Investors rue £22bn missed divi payments

- by Matt Oliver

SAVERS have been denied £22bn in quarterly dividends after the virus crisis prompted an ‘unpreceden­ted’ cut to payouts, figures show.

Dividend payments plummeted by 57pc – the biggest fall on record – to just £16.1bn in April, May and June, according to Link Group.

The second quarter was the worst for investors since 2010, with 30 firms cutting their payout and another 176 scrapping them altogether.

One of the biggest hits came from major banks, which were ordered by the Bank of England to cancel dividends to help fortify finances.

Just 61 firms increased their payout. Those to preserve the dividend included Legal & General, Standard Life Aberdeen and Unilever.

But the mass cancellati­ons came as a bitter blow to millions of pensioners and other investors.
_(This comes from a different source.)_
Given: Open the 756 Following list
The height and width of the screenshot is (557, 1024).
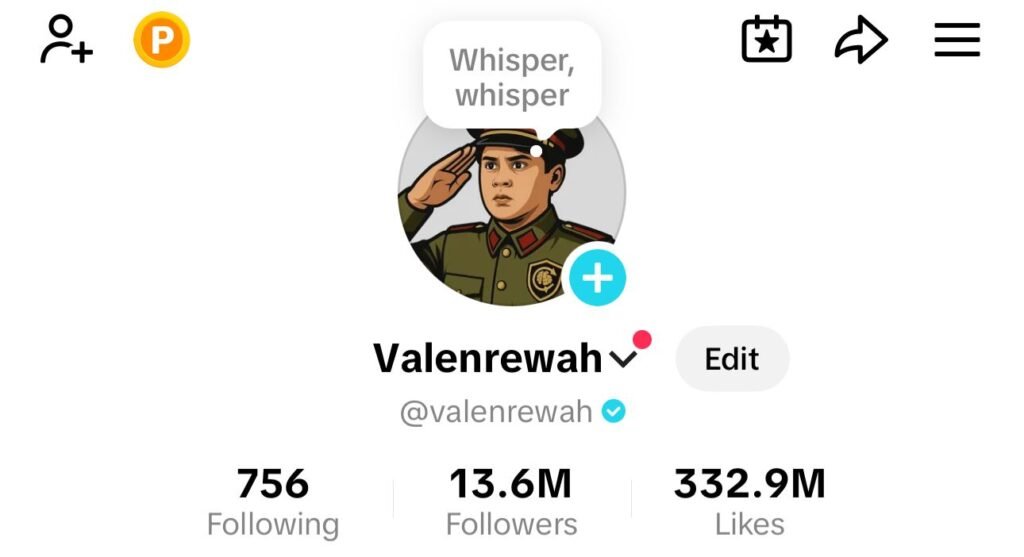Looking at the screenshot, I should (x=273, y=501).
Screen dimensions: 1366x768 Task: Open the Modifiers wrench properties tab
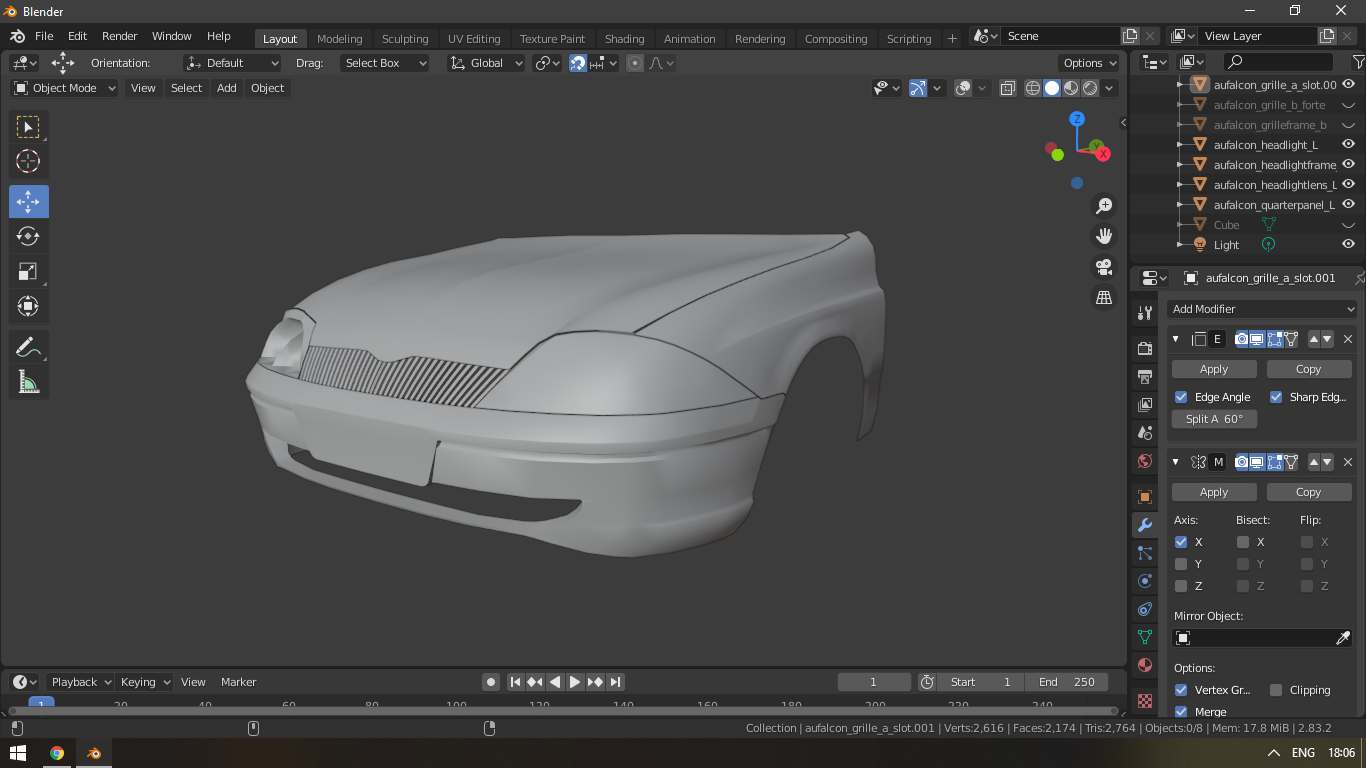tap(1145, 525)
The biggest cuts included £3.2bn at HSBC, £2bn at Royal Dutch Shell, £1.5bn at Lloyds Banking Group, £1bn at Glencore and £812m at Aviva.
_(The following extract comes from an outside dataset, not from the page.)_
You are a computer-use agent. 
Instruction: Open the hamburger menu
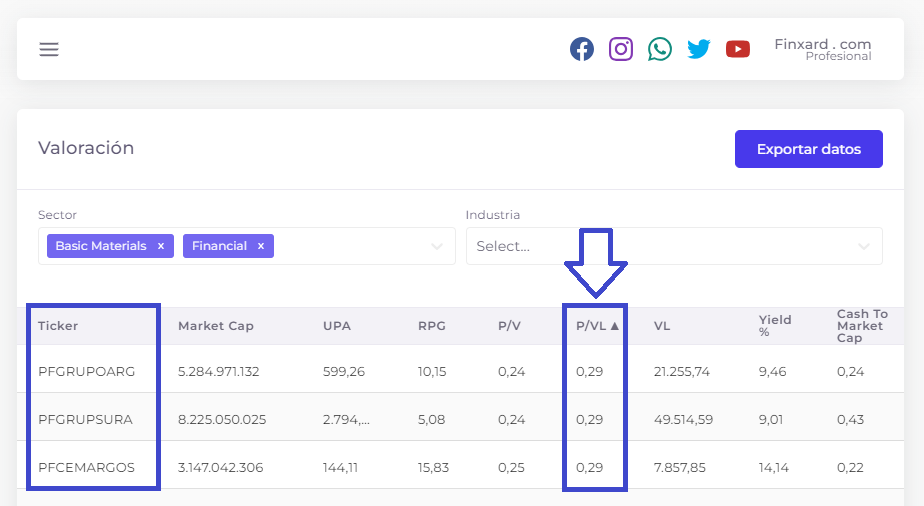point(49,49)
Susan Ring, boss of corporate markets at Link Group, warned that 2020 would ‘see the biggest hit to dividends in generation­s’, adding: ‘The cuts have been made to protect balance sheets in the face of horrendous disruption to trading. In the short term, this is painful for investors.’

Link Group said British companies had taken the axe to dividends with ‘unpreceden­ted speed and ferocity’.
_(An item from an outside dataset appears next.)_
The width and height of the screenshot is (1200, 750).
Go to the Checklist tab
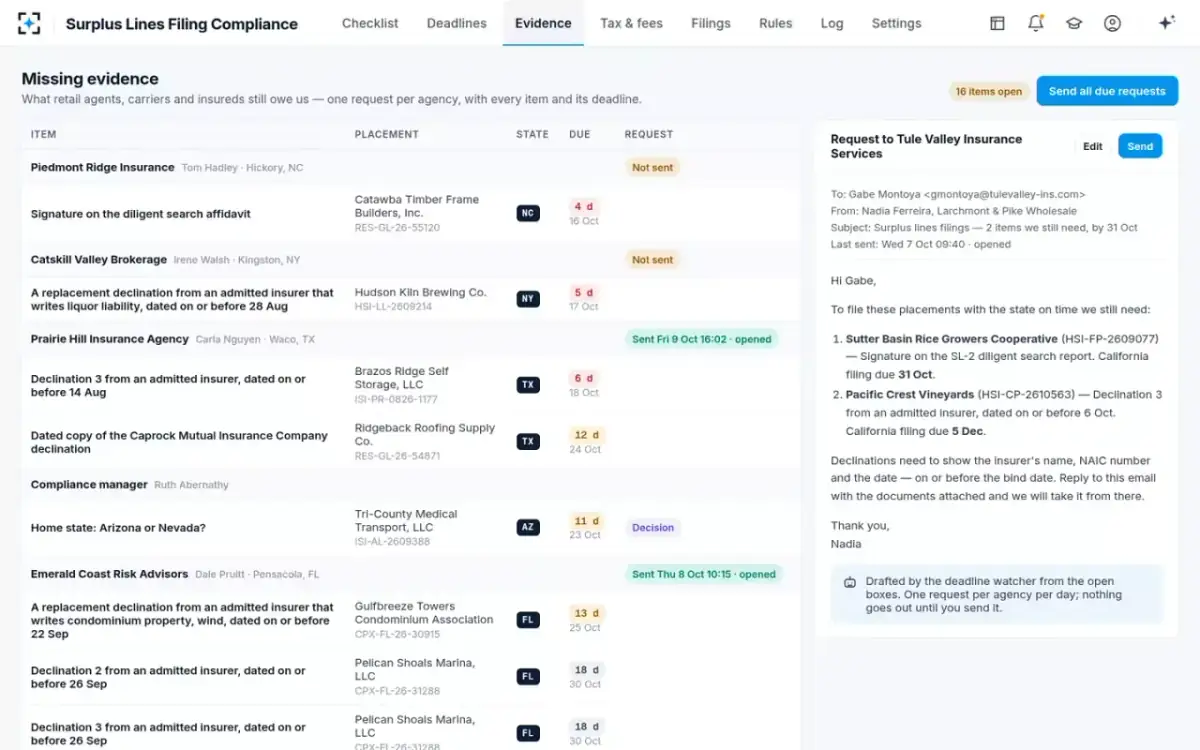(x=370, y=23)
Overall, it said three-quarters of firms that usually provide a second-quarter dividend had cut or scrapped it.

That even eclipsed the first three months of 2009 – the worst quarter for dividends during the financial crisis, when two fifths of companies cut or cancelled them.

Link Group predicts total dividend payouts for 2020 could fall to £56.7bn in the ‘worst-case scenario’, down from £110.5bn last year.

The best-case scenario is £61.6bn.

The firm warned that it could take until 2026 for dividends to return to their 2019 level.

It said many companies needed to reset their payouts to a ‘lower, more sustainabl­e level from which they can again start to rebuild’.

This was echoed by Russ Mould, investment director at AJ Bell, who warned that most boardrooms ‘will not look to splash the cash too quickly if the good times do start to roll’. He said many firms would seek to build up ‘a safety buffer’.